BEGIN Dataset extract
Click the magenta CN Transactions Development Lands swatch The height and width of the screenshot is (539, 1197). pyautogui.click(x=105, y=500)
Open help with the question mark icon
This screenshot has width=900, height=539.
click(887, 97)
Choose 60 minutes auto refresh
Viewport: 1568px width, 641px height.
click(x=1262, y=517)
END Dataset extract
BEGIN Dataset extract
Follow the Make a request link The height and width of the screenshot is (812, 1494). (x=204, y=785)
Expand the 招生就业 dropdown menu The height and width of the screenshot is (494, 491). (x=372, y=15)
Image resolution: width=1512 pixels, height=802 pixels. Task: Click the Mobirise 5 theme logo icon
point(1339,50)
END Dataset extract
- _Exercise brief_:
Reproduce exactly the lines of the records above from the one with "Click the magenta" to the one with "Choose 60 minutes auto refresh", both included, and leave out everything else.

- _Answer space_:
Click the magenta CN Transactions Development Lands swatch The height and width of the screenshot is (539, 1197). pyautogui.click(x=105, y=500)
Open help with the question mark icon
This screenshot has width=900, height=539.
click(887, 97)
Choose 60 minutes auto refresh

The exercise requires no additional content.